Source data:

# # # #

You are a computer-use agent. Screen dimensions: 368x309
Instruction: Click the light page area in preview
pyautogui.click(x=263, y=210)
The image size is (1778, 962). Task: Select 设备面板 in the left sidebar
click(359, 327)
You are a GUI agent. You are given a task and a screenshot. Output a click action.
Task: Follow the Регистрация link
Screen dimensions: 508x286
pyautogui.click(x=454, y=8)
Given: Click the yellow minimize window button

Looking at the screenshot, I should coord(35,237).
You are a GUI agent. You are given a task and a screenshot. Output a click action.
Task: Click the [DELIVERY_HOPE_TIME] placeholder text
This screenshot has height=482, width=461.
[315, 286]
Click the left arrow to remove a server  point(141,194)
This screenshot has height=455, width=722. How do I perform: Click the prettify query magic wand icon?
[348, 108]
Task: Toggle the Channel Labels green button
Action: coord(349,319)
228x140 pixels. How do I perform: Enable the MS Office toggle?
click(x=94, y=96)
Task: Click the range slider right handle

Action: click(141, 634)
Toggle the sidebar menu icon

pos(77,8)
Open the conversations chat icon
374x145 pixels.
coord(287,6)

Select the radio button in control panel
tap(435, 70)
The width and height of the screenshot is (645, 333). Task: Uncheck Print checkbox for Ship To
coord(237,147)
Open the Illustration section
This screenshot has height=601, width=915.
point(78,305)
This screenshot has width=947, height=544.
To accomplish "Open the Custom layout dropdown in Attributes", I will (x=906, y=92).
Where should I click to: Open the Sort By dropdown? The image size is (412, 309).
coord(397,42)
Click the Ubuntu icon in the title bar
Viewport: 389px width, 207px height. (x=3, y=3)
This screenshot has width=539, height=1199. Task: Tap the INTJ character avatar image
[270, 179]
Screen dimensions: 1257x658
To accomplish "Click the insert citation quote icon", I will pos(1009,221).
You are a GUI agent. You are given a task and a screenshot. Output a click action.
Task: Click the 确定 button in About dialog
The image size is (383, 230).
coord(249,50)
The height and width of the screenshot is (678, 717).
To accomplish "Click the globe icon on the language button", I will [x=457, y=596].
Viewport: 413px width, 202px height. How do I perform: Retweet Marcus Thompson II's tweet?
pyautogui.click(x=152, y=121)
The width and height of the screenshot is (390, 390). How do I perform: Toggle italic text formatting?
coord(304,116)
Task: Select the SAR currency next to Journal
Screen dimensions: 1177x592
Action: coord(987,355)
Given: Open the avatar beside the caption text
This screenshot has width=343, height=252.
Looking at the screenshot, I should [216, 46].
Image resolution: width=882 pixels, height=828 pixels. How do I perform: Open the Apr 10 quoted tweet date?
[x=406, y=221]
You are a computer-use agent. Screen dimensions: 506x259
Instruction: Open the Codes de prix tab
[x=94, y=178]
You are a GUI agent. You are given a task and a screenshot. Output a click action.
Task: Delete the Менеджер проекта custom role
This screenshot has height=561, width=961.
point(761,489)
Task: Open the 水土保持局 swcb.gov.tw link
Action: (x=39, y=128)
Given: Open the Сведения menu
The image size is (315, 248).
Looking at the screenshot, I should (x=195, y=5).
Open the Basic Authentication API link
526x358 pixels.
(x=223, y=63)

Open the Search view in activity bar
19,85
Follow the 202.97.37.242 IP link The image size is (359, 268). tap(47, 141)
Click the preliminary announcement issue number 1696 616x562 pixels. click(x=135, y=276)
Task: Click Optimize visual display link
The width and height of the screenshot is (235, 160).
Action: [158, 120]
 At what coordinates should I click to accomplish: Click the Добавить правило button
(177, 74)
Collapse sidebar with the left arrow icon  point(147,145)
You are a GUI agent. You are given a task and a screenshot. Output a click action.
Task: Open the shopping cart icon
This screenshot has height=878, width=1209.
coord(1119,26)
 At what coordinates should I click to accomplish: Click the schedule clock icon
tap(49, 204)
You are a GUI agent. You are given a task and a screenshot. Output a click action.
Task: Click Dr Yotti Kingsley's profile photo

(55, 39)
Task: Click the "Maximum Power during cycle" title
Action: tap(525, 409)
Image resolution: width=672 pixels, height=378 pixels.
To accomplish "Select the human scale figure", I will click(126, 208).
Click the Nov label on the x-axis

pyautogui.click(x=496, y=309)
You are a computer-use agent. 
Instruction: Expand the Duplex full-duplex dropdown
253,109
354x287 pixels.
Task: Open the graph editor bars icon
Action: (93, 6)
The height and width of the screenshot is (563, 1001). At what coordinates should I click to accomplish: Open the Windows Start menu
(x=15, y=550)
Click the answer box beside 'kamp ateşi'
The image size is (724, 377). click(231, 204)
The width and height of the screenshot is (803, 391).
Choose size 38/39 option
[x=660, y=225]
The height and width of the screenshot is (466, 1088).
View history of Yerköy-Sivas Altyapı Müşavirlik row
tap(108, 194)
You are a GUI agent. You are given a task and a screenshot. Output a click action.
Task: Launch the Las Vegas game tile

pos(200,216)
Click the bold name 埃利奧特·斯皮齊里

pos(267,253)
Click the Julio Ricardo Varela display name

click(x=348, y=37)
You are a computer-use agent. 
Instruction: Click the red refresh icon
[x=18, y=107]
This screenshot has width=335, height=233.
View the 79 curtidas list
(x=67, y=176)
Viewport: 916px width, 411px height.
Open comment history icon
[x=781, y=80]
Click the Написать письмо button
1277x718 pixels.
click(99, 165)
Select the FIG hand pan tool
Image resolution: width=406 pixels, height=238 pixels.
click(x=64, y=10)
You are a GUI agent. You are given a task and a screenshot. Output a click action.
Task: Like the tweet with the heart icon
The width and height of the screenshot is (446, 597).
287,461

# # # #

_Brief_: Every line above that holds the string "with" should be returned.

_Answer area_:
Collapse sidebar with the left arrow icon  point(147,145)
Task: Like the tweet with the heart icon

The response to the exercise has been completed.